═══ Dataset excerpts

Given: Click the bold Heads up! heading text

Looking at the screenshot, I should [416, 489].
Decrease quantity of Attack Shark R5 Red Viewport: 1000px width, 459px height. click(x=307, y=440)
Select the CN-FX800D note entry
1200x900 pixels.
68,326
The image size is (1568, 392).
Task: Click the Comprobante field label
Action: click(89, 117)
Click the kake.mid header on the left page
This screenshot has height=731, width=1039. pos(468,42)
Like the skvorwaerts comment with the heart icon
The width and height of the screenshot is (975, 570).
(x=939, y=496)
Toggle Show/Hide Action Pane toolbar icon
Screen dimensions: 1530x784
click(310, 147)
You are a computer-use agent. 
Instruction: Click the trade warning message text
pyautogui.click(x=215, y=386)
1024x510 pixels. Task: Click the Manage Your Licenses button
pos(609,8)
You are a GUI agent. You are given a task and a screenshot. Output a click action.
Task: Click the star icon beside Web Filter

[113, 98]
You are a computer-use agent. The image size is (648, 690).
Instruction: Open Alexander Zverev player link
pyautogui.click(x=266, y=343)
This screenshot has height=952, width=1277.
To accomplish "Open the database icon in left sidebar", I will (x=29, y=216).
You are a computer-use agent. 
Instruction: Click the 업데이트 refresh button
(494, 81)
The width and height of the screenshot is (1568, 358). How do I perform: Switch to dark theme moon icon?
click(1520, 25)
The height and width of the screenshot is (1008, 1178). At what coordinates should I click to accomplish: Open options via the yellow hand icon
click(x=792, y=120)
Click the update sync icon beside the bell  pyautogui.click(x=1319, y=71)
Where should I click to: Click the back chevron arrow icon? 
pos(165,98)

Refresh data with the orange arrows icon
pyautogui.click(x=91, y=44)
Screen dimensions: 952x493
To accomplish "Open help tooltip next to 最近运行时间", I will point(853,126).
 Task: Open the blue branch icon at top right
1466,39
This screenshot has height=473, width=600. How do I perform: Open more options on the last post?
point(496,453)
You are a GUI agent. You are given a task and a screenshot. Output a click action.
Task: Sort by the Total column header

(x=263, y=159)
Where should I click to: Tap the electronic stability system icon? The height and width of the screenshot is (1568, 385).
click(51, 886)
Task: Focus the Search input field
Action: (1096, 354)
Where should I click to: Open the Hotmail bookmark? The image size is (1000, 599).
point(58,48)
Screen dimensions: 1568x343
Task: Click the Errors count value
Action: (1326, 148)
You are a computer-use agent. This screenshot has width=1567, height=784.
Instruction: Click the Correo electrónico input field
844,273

══════

What is wanted is every line from the first line of the entries through the line that contains "Select the CN-FX800D note entry", given again exactly.

Given: Click the bold Heads up! heading text

Looking at the screenshot, I should [416, 489].
Decrease quantity of Attack Shark R5 Red Viewport: 1000px width, 459px height. click(x=307, y=440)
Select the CN-FX800D note entry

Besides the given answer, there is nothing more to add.